Posted on Mar 13, 2024   Updated on Mar 13, 2024, 3:36 pm CDT

In a light-hearted yet revealing TikTok clip by Brooke (@aye.itz.brooke), the Marshalls employee brings to light the subtle pressures retail workers like herself face when tasked with promoting the store credit card. Through her dancing antics in the clip with 2.8 million views, Brooke portrays the lengths employees go to, almost camouflaging the sales pitch in an attempt to get customers to sign up for the credit card. This candid peek behind the retail curtain sheds light on the strategies to push credit cards onto consumers, often those who may need more time to fully grasp the financial commitment they’re entering into.

The overlay read, “Me performing for my customers so they will sign ip for the credit card so my manager will stop yelling at me in my walkie.”

Marshalls, a beacon for bargain hunters and part of the TJX Companies empire that includes T.J. Maxx, operates over 1,000 stores in the U.S., catering to a demographic keen on scoring deals on name-brand apparel and home goods. However, beneath the allure of discounted finds lies the push for the Marshalls credit card, an aspect of the shopping experience that bears heavier implications than rewards and points.

While offering enticing rewards for purchases, store cards often come with a steep interest rate that can quickly diminish any perceived savings or rewards. This aspect is particularly concerning given that the card is often marketed to those least equipped to manage lines of credit—shoppers drawn to Marshalls for its off-price offerings might already be navigating tight financial constraints. The reality that these credit cards, with their high interest rates and limited redemption options, are pushed onto customers through pressurized sales tactics speaks to a broader issue within the retail industry.

Some commenters understand the risks as customers and want nothing to do with these cards, including one person who wrote, “I always feel bad [because] there is genuinely nothing you could say that is going to make me open a store credit card.”

“Every customer, every time,” one person wrote, noting the employee pressures. Another commenter admitted, “I used to work at Marshalls, and they wanted us to bring it up THREE TIMES in a conversation.” “At our local kohls, you can HEAR the managers in the earpieces nagging them to ask me over and over,” said another person. “I feel so bad for the workers every time. I feel for you all.”
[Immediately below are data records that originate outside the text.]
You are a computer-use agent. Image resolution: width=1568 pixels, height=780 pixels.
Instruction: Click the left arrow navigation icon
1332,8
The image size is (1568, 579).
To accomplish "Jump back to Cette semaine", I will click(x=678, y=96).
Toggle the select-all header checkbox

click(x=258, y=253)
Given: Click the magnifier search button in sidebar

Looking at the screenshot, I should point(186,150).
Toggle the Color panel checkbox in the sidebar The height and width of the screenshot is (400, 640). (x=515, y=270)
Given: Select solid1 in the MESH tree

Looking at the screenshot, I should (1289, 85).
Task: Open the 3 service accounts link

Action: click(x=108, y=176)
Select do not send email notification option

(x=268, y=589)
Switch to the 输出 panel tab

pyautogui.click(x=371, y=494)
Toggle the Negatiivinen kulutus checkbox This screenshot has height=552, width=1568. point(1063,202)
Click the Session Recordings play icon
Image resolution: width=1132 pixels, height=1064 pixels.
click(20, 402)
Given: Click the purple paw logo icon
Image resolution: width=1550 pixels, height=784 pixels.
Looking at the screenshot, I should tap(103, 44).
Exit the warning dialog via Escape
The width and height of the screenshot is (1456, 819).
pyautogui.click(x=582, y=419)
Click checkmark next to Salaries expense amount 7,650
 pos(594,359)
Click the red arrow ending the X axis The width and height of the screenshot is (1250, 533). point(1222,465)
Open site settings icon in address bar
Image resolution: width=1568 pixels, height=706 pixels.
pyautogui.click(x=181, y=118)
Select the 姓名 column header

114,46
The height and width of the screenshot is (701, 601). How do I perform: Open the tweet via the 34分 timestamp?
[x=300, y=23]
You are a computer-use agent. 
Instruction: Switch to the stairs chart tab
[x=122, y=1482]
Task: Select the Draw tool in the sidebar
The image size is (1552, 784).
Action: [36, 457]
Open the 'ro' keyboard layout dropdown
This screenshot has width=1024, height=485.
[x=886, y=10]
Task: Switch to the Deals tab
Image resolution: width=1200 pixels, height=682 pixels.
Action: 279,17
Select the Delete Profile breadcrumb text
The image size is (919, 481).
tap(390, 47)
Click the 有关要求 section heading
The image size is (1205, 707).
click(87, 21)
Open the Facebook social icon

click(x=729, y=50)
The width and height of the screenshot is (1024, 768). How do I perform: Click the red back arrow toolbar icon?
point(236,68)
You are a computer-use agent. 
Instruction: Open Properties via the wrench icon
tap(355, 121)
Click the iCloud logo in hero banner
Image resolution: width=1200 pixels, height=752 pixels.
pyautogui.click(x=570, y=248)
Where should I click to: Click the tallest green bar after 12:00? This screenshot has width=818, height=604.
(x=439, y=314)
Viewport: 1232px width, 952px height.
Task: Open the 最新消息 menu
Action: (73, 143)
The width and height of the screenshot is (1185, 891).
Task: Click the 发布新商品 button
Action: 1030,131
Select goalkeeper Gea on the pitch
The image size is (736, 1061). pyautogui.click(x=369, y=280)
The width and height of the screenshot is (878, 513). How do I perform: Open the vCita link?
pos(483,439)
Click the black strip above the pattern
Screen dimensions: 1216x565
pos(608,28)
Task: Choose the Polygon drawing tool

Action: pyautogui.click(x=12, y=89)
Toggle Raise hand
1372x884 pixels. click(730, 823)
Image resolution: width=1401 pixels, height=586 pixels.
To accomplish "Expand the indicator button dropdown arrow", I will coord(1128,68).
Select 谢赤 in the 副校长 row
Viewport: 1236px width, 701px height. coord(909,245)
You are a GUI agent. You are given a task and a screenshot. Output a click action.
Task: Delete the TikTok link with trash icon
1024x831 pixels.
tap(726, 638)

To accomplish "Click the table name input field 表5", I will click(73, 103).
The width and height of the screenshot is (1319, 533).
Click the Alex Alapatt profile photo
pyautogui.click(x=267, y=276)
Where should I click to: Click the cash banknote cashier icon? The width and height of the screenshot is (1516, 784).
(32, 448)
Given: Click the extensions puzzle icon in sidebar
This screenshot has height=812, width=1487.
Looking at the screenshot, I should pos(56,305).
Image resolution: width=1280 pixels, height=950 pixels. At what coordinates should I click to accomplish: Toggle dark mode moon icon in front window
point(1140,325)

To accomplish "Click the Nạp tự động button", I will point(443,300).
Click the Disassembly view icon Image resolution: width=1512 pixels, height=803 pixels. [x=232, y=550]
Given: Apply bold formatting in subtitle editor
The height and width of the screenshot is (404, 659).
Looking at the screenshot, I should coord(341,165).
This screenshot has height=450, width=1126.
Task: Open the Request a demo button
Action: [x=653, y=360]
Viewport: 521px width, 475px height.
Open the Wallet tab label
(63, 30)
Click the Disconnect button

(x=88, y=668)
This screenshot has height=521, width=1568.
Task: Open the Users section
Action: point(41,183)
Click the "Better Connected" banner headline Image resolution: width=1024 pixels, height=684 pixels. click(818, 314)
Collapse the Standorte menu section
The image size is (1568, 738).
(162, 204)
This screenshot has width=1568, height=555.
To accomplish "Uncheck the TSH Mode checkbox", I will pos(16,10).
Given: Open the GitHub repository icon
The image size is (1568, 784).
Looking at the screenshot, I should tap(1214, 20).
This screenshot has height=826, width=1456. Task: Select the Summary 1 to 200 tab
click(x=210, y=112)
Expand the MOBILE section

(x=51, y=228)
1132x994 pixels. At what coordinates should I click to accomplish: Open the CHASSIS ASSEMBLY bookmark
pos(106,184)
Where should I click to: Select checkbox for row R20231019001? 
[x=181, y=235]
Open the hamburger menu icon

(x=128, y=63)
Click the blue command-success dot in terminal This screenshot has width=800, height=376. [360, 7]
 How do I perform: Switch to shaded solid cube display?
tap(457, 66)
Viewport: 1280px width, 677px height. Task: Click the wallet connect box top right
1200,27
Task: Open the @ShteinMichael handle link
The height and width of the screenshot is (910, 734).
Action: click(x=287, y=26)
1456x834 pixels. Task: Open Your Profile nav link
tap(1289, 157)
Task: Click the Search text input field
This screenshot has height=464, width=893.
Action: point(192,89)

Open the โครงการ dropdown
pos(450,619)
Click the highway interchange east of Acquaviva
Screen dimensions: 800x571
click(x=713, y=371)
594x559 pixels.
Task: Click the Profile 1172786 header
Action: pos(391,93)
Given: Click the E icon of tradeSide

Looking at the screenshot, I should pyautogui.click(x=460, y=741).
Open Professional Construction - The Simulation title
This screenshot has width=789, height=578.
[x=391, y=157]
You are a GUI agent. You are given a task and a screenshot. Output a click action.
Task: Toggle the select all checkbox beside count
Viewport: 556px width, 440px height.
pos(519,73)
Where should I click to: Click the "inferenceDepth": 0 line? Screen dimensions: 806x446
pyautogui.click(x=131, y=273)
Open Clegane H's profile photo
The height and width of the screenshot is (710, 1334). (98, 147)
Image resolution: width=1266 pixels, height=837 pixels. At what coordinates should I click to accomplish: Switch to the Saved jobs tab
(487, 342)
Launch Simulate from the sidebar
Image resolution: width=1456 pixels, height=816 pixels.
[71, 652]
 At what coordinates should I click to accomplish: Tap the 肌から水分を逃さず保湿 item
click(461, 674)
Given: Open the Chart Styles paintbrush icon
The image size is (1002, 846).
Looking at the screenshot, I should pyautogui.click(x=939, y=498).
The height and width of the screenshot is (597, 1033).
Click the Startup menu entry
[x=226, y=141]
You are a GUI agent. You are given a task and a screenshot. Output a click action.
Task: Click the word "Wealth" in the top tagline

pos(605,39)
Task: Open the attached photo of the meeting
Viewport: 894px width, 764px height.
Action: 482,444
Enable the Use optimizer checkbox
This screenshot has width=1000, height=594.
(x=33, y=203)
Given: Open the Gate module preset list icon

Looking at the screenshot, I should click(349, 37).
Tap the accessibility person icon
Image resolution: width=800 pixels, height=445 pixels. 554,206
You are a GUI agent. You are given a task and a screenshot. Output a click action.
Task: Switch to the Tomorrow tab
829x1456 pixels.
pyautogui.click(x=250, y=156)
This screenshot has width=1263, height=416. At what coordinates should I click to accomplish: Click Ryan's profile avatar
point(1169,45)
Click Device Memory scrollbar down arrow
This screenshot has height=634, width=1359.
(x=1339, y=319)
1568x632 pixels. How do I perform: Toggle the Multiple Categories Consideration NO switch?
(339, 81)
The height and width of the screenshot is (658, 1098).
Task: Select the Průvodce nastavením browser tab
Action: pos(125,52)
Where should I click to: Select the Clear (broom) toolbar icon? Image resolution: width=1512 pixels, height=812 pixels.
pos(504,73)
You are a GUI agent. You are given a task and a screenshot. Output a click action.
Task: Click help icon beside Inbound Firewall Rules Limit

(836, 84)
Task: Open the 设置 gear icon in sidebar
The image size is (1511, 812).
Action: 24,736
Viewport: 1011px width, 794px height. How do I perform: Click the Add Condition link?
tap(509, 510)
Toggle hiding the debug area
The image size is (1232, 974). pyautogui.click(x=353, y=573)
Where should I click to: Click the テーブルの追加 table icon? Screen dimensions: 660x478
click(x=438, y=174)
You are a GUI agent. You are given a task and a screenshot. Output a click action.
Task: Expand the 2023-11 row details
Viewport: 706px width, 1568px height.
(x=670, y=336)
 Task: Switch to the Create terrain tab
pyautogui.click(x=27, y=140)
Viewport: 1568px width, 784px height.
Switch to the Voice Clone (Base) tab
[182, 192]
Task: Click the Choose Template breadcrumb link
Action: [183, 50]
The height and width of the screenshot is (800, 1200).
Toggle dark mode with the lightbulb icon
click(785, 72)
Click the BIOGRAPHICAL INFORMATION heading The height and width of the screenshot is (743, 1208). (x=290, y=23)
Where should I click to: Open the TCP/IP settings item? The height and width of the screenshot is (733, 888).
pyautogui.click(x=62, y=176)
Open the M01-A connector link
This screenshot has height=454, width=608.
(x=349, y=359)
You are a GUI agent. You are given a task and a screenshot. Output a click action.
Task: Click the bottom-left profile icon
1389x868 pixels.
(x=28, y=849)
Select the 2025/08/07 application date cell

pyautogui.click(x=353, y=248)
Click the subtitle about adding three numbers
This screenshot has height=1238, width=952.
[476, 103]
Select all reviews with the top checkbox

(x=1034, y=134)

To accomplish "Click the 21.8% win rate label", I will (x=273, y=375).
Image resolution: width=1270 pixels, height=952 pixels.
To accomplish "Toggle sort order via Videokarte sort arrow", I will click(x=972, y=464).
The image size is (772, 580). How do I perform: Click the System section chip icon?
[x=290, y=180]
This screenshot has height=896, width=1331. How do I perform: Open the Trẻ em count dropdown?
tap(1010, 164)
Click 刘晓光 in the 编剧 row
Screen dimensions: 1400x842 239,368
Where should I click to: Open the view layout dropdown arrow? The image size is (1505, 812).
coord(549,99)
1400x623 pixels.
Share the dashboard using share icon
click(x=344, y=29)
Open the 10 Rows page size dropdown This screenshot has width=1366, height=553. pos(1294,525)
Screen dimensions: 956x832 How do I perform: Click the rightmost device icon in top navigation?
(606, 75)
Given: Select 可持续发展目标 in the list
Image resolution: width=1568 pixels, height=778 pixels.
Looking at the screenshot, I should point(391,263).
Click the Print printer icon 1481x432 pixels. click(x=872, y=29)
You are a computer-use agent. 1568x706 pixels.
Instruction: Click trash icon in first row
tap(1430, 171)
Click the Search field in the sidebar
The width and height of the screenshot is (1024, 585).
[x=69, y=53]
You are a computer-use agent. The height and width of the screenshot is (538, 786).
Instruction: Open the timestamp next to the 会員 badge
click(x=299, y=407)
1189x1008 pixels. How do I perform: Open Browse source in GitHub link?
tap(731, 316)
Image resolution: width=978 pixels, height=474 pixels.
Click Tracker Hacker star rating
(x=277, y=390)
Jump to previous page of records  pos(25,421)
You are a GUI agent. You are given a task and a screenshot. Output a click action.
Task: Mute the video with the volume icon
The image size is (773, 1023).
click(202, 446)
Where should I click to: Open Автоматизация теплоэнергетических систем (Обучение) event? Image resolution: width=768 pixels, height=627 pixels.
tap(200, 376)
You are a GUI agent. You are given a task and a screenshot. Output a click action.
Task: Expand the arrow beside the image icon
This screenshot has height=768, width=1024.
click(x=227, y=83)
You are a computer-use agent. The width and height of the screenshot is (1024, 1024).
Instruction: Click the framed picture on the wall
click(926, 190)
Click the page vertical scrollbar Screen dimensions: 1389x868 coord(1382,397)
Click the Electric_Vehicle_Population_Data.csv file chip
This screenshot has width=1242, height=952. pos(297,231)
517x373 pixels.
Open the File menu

The Daily Dot has reported on numerous people, often current or former store employees, using these tactics and detailing their experiences.

Brooke’s TikTok video, while entertaining, opens up a conversation about the ethical considerations of retail credit promotions. It’s a vivid illustration of how employees are often put in the position of pushing financial products that may not be in the best interest of the customers they serve, particularly those looking for economic relief through discounted shopping. The practice raises questions about retailers’ responsibility to protect their customers from potentially burdensome financial products and the need for greater transparency in how these credit cards are marketed.


♬ original sound – ja.wanta

As discussions about retail practices and consumer rights continue to evolve, social media platforms like TikTok offer a valuable space for employees and consumers to share their experiences, raise awareness, and advocate for more conscientious retail practices. Beyond its immediate entertainment value, Brooke’s video, while meant to be comical, is also a brief commentary on the intersection of retail pressure, consumer vulnerability, and the marketing ethics of store credit cards in off-price retail environments.

The Daily Dot has contacted the TikToker and TJX Companies.